Ao longo de décadas, fatores políticos, sociais e econômicos levaram ao aumento da obesidade infanto-juvenil no Brasil. O ex-ministro José Gomes Temporão citou alguns dos principais fatores que provocaram esse quadro. Um deles é a mudança na dinâmica familiar, que fez com que as pessoas comam fora de casa com uma maior frequência ou que comprem refeições industrializadas prontas em supermercados. Esses produtos, na visão do ex-ministro, são um “coquetel molotov em termos de sal, gordura e açúcar”.
Outros fatores são a entrada da mulher no mercado de trabalho e o aumento da violência, que fez com que as crianças deixassem de brincar nas ruas. Na avaliação de Temporão, é preciso que o consumidor detenha todas as informações acerca do produto que vai consumir para que possa exercer plenamente os seus direitos.
Será que a publicidade, ao colocar um produto de maneira inteligente, sedutora, inovadora, mostra o outro lado? O que tem ali dentro que, se consumido abusivamente, pode fazer mal para a saúde? Não. Para uma criança, então... Quero lembrar o que para mim é o exemplo mais mórbido: ‘Danoninho vale por um bifinho’. O que isso causou de problemas na saúde pública não está no gibi”, criticou o ex-ministro. Ele ainda afirmou que a sociedade vive paradoxos. De um lado, há uma gigantesca máquina voltada para o consumo e, de outro, um forte mercado de dietas mágicas, livros de autoajuda, academias de ginástica. “Ao mesmo tempo em que a propaganda diz ‘coma um pouco mais disso’, diz ‘você tem que ser magrinho’”, lembrou Temporão.

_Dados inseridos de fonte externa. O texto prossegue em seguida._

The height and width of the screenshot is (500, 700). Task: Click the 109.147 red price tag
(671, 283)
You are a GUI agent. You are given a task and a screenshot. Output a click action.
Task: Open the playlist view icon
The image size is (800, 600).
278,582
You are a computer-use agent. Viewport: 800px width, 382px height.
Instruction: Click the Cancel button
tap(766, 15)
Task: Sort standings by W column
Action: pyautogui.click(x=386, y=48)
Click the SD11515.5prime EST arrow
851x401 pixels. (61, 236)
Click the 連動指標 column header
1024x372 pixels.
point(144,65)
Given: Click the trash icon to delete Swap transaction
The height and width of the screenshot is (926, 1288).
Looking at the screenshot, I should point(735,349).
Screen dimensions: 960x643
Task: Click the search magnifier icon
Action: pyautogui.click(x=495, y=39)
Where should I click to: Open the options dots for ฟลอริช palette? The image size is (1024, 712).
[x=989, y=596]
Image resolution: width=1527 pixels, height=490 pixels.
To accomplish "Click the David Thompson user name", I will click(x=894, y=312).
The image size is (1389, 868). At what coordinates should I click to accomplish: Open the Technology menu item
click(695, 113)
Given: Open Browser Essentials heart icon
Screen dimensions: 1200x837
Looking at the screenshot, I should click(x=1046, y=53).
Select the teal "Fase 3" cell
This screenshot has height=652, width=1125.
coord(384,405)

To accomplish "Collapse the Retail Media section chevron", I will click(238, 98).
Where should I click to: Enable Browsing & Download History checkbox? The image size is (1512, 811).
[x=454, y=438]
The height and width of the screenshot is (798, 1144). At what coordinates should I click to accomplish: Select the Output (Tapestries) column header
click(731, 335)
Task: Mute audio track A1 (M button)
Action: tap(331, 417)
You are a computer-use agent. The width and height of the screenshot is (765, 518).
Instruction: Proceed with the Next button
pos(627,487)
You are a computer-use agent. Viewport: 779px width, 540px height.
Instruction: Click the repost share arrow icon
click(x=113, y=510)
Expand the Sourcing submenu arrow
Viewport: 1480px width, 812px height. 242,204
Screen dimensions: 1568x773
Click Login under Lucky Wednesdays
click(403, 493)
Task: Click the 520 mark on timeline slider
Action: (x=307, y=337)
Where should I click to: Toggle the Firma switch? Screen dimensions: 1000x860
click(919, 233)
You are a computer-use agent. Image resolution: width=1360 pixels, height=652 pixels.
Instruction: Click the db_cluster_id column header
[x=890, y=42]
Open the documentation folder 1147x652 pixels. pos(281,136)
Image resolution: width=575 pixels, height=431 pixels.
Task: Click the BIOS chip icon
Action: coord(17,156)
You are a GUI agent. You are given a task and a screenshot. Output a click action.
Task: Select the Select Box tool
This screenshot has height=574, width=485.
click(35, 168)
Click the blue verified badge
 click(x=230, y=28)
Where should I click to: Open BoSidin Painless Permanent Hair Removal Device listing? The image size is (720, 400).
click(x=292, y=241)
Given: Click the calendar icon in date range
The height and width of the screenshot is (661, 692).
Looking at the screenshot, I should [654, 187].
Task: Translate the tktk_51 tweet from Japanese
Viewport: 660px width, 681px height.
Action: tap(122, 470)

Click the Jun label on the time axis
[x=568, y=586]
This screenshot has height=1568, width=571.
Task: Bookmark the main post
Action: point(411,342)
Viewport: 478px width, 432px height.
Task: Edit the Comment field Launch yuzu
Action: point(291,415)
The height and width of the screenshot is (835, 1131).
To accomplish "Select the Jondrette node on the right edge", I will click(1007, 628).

O ex-ministro criticou a postura rígida do Conar quanto à regulação do Estado na publicidade. Para ele, o argumento de que a atuação do Estado interferiria no direito de escolha do cidadão não é válido porque a publicidade constrói uma pedagogia perversa ao esconder a essência do que vende. “Inevitavelmente, o Estado tem que entrar como regulador desta questão. É uma discussão coerente discutir os limites dessa regulação, eu concordo. Mas que deve haver regulação e essa regulação deve ser discutida por toda a sociedade, eu creio que sim”, afirmou.
Futuro comprometido
Ekaterine Karageorgiardis explicou que o Instituto Alana recebe denúncias sobre propagandas inadequadas para as crianças e as encaminha aos órgãos competentes. “A gente tenta dialogar com a sociedade de uma forma ampla, o que envolve as famílias, as empresas e o poder público. Partimos do pressuposto de que a nossa legislação, a Constituição, o Estatuto da Criança e do Adolescente, o Código de Defesa do Consumidor e outras tantas leis defendem a criança de forma integral e absoluta”, explicou Ekaterine.
Além da publicidade na TV, outras estratégias de venda também afetam as crianças, como as embalagens, a colocação dos produtos nos pontos de venda e a distribuição de brindes infantis colecionáveis junto com refeições. A advogada do Instituto Alana ressaltou que o entretenimento mesclado com consumo de alimentos é extremamente prejudicial e pode comprometer a saúde no futuro. “A abusividade e a ilegalidade de se direcionar uma publicidade à criança é porque se sabe que ela é ingênua e que ela vai replicar essa informação, transmitindo-a para o responsável, e vai ser uma promotora de vendas. A criança fica em casa assistindo à TV ou jogando joguinhos de computador, que são repletos de anúncios de alimentos”, disse Ekaterine.